And It Isn’t the Licence Fee

Peter Carr's avatar
Peter Carr
Jan 21, 2026
∙ Paid

When a council hears that a new AI capability carries a licence fee of around $100,000 per year, the instinctive reaction is predictable. Is it affordable? Is it necessary? Is it defensible to ratepayers? Those questions are understandable. But they are also the wrong place to start.

In the Australian local government context, scale matters but it must be properly defined. That is because population size, service complexity, and rate base do not move in lockstep. A council with a population of 20,000 might reasonably be described as a city whereas a council with 20,000 rateable properties might not. But it may still be a significant regional centre, a fast-growing fringe council, or a large rural authority managing a dispersed population across a wide geography.
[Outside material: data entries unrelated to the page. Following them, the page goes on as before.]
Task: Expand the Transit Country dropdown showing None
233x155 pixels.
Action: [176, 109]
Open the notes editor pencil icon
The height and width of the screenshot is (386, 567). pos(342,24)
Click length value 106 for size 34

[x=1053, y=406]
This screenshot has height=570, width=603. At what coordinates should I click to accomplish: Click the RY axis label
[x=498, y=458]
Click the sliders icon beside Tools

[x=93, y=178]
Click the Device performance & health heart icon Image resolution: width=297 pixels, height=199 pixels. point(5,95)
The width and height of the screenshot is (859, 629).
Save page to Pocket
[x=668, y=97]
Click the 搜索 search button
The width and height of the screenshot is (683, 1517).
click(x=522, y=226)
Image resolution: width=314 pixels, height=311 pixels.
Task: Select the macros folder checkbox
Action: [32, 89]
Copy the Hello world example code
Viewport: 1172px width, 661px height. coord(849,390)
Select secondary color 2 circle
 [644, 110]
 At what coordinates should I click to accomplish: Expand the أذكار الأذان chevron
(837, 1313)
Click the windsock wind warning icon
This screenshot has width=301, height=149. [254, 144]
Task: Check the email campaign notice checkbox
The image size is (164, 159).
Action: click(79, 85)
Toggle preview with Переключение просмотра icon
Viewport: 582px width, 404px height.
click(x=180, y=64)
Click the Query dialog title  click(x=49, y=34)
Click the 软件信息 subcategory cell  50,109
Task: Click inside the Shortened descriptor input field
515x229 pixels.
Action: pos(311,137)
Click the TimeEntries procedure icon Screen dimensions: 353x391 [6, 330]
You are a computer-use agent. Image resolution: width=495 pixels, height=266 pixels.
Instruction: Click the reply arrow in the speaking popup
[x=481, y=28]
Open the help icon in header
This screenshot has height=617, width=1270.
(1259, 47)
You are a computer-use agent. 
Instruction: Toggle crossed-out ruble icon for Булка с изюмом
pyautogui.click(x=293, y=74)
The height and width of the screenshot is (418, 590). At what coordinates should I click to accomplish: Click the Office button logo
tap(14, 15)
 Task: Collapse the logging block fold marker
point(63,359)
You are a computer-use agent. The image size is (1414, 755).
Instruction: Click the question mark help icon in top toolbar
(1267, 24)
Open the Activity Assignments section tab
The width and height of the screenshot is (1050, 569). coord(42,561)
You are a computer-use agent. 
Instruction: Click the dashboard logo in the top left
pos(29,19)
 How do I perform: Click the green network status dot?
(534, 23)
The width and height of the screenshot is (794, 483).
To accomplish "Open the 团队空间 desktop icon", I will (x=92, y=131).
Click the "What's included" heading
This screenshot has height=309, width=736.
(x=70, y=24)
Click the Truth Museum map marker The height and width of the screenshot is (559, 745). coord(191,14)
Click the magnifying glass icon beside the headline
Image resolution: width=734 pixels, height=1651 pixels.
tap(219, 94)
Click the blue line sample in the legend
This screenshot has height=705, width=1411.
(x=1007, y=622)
This distinction matters because councils are funded per property, while services are experienced by people. AI value sits somewhere between the two. When those measures are blurred, cost conversations drift and hesitation becomes sticky. It is also why vendors price by organisational scale. It is not out of generosity, but because the underlying economics demand it.

So before debating AI investment as “a lot of money,” the math needs to be normalised (all cost debates drift unless they’re normalised properly). Using $100,000 as a reference point shows how quickly per-property cost collapses as scale increases, regardless of whether pricing is flat or tiered.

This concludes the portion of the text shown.